Yang Ke, on the other hand, thought it was a great idea. “I’ll go with you,” he said. “I’ve got a pointed rod, sort of like a bayonet. I don’t believe the two of us can’t handle one female wolf. We’ll also take a chopper and some double-kick firecrackers. By hacking with the chopper and setting off the crackers, there isn’t a wolf alive we can’t scare off. And if we manage to kill one in the process, everyone will be talking about us.”

“Dream on,” Gao said sarcastically. “You need to be careful a wolf doesn’t turn you into a one-eyed dragon or give you rabies. That’d put an end to your scrawny life.”

Yang wagged his head. “Back at school, during the Red Guard faction fights, four out of the five members of our group were wounded. I came through without a scratch. So I know I’ve got luck on my side. Lamjav likes to say I’m a grass-eating sheep and he’s a meat-eating wolf. But if we go out and come back with a wolf cub, he won’t be able to say that anymore. I’d do it even if it cost me an eye.”

“Great!” Chen said. “You’re in? Don’t back out later.”

Yang banged his mug down on the table. “When do we go? The sooner the better. After this, maybe they’ll let us join their wolf-encirclement hunt, something I’ve dreamed of doing.”

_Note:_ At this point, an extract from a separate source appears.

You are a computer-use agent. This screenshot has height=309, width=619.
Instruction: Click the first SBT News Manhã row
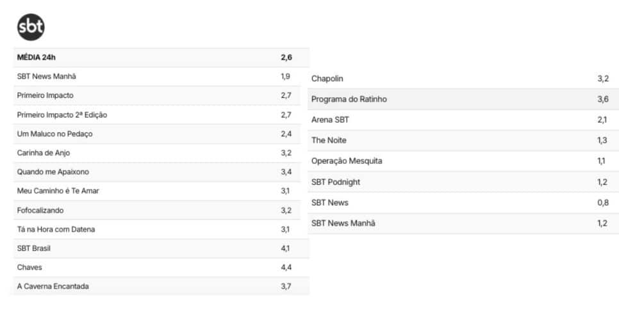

Chen stood up. “How about as soon as we finish eating? We need to do some scouting first.”

After wiping his mouth, Gao said, “Gombu will have to watch the flock for you, and that means our yurt will lose a day’s work points.”

Yang replied snidely, “You’re so damned petty. What about that time Chen returned with a wagonload of gazelles-how many work points was that worth? You’re pathetic!”

Chen and Yang were saddling their horses when Bayar rode up on a big yellow horse. He told Chen that his grandfather, Papa Bilgee, wanted to see him. “It must be important if Papa sent for me,” Chen said.

“Maybe it’s about the hunt,” Yang said. “Go on. While you’re there you can get some hints on what we need to do to get one of those cubs.”

Chen jumped into the saddle. Since Bayar was too short to remount his horse on his own, Yang offered to give him a boost. Bayar said no. He led the horse over to the wagon, stood on one of the shafts, and climbed into the saddle. The two horses sped off.